To many Americans who've never before set foot in Japan, Nagano may at first look like Atlanta with jet lag--an "industrial and technology-intensive city," as its brochures boast, larger than Newark, N.J., and lined along its broad boulevards with a cacophony of gas stations (called Apple), coffee shops (called Apple Grimm) and supermarkets (called Apple Land). There are seven Kentucky Fried Chicken parlors in Nagano, its literature attests, two Mister Donuts and a Denny's.
But to Japanese city dwellers, used to even snazzier Vuitton and Panasonic pleasures, Nagano has the charm of a big city's drawling country cousin, an apple-cheeked, wood-burning relative still known to eat raw horsemeat and pond snails and crickets. In a chestnut-filled village just 30 min. from central Nagano, a ruddy-faced high school boy gets off his bike to walk a visitor to his destination. An old woman at a country bus station counts out change with an abacus. The driver of a Highland Express cab (working 24-hr. shifts) is a robust woman with a basket of huge apples by her side.
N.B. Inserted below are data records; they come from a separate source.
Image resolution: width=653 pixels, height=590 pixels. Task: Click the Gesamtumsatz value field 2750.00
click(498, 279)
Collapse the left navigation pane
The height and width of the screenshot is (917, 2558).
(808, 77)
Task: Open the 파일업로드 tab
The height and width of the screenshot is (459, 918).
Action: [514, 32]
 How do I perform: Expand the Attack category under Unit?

Nagano is a world of deep, ancestral sounds: the traditional melody of a potato seller audible downtown; the mournful strains of an enka ballad (often known as Japanese country-and-western) in a tiny noodle shop; the martial tunes that reverberate around the old battlefield near the Olympic Village.
Nagano, though only 120 miles northwest of Tokyo, has long been the provincial capital farthest in time from the center of Japan since unlike the cities on the outlying islands of Hokkaido and Okinawa, it has never had an airport. Even now, with a million Olympic visitors expected, the nearest airport to the Main Press Center consists of a modest, two-story box appointed with exactly four check-in counters and one baggage carousel, 75 min. away by (very occasional) bus. As your plane takes off from Matsumoto, the technicians all line up on the tarmac to wave goodbye.
Throughout its history, Nagano has been renowned as a temple town, home to one of Japan's most ecumenical Buddhist centers, Zenkoji, a 40-structure complex set against the mountains. The cypress-roofed temple is the city's center of gravity, marked on all the highway signs. Zenkoji announces itself with the shock of pounding drums, the smell of burning incense, the flutter of white-paper prayers. Somewhere inside its main hall is what is said to be the first Buddha image ever to arrive in Japan, so precious that only a replica is displayed once every seven years.